Énoncé 1:
Lisez l'extrait choisi, puis répondez aux questions suivantes :
(a) Chez quel éditeur le roman autobiographique est-il paru ?
(b) Quel nom porte le petit frère avec qui la jeune femme vit chez sa mère ?
(c) En France, qu'est-ce qui distingue le spoken word du slam ?

Extrait choisi:

==============================

On quitte les Etats-Unis, pour retrouver Londres et l'autrice anglaise
Yrsa Daley-Ward dans ce roman autobiographique, paru chez La Croisée. Autrice d'un premier recueil de poésie Bone, elle aurait travaillé pour Beyoncé sur l'un de ses albums.
Yrsa Daley-Ward a également publier ses poèmes par le biais d'Instagram. Ce livre témoigne d'une certaine recherche stylistique, déjà présent dans son recueil de poèmes Bone, rédigés selon la méthode appelée spoken word poétique, je cite ici Wikipédia « L'expression spoken word comme telle nous vient des États-Unis, inspirée des traditions jazz, soul et blues, et surtout de la Beat Generation, symbolisée par Kerouac, Ginsberg et Burroughs. » On nous explique plus loin, qu'en France, ce mouvement de poésie orale se distingue du slam par le fait qu'il est accompagné de musique.
L'histoire, pour commencer : celle d'une jeune femme d'origine jamaïcaine par sa mère, nigériane par ce père, abandonnée par ce dernier, qu'elle ne connaîtra jamais. Avec son petit frère Little Roo, elle vit chez sa mère qui peine à boucler les fins de mois. Surchargée de travail, la mère les laisse chez ses parents, pas loin d'être des fanatiques religieux pour qu'ils s'en occupent. Au bout de quelques années, les enfants finissent par revenir chez leur mère, mais celle-ci n'en finit plus, entre son travail de nuit, et celui de jour, sa vie intime avec les compagnons qui se succèdent, les enfants sont livrés à eux-mêmes et vont devoir se débrouiller tant bien que mal. Mais quand on est pauvre, et qu'on a la peau noire, les préjugés ont vite fait de vous mettre des bâtons dans les roues. Et c'est cet apprentissage de la vie que l'autrice londonienne met en texte, chapitre après chapitre, dans différentes formes textuelles, en tordant la forme narrative, en modelant son texte, et lui donner, à certains passages, une forme d'oralité. Une narration déformée pour illustrer une existence instable, émotionnellement, autant que matériellement, où son seul point d'ancrage reste ce frère cadet, lui-même autant dans la houle qu'Yrsa l'est.
La vie de l'autrice anglaise est décousue, aux côtés d'une mère qui faisait ce qu'elle pouvait, des grands-parents partis dans un délire pentecôtiste un poil extrémiste, un père aux abonnés absents, un aîné parti faire sa vie, un petit frère pour seul compagnon, le peu d'argent du salaire de la mère, et surtout des absences à combler, un sens à sa vie à trouver. Toutes ces épreuves ne pouvaient pas se retranscrire dans un texte linéaire et continu, à la topographie justifiée, aux mots en majuscules. Cette recherche d'une forme différente, de formes différentes, fait écho à cette vie en dents de scie, avec ses béances souvent, ces « choses terribles » que l'autrice évoque en guise de prélude, son refuge dans la drogue, l'abandon de son corps aux mains d'inconnus qui passent, à la dépression dans laquelle elle s'enfonce de plus en plus.

==============================

Énoncé 2:
Recopiez les enregistrements en commençant à la ligne qui contient « Where should I click to: Open » et en terminant à la fin des enregistrements. Substituez « Back » à « Previous » et laissez tout le reste inchangé.

==============================

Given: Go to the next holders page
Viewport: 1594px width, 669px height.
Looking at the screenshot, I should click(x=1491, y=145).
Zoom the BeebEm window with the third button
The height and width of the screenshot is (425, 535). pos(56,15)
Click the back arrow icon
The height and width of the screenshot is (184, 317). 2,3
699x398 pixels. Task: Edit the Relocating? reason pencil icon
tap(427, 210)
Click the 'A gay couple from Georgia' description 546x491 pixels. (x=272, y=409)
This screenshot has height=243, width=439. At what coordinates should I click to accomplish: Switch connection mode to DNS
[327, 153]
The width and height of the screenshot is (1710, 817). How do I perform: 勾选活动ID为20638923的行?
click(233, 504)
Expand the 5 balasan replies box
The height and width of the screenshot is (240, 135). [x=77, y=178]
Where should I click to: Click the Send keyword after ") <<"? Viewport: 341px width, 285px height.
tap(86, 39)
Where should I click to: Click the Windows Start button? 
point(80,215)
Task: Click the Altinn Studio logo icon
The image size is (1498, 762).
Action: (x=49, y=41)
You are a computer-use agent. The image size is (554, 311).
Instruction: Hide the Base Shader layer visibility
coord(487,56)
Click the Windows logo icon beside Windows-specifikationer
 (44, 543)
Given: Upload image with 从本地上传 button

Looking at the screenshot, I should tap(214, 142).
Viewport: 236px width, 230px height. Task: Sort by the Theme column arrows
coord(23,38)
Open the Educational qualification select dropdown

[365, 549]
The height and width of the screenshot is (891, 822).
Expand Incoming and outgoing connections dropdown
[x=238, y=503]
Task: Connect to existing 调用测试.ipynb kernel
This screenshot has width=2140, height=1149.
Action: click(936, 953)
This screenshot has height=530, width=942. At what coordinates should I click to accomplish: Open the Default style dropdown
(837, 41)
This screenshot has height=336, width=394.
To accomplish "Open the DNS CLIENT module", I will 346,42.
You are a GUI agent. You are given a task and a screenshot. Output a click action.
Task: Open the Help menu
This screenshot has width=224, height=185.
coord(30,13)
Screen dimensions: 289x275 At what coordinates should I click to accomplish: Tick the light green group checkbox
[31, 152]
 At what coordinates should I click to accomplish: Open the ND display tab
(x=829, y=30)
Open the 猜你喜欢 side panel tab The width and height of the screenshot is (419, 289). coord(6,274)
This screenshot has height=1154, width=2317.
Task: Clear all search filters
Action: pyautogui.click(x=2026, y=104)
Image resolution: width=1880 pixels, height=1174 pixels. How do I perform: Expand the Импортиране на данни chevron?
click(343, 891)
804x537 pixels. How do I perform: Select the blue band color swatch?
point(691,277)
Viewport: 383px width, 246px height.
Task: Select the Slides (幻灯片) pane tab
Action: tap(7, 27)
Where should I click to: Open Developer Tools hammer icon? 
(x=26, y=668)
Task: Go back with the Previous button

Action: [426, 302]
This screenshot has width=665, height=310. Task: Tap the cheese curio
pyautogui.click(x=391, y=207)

==============================

Corrigé complet 1:
(a) Il est paru chez La Croisée.
(b) Il s'appelle Little Roo.
(c) Le spoken word est accompagné de musique.

Corrigé complet 2:
Where should I click to: Open Developer Tools hammer icon? 
(x=26, y=668)
Task: Go back with the Back button

Action: [426, 302]
This screenshot has width=665, height=310. Task: Tap the cheese curio
pyautogui.click(x=391, y=207)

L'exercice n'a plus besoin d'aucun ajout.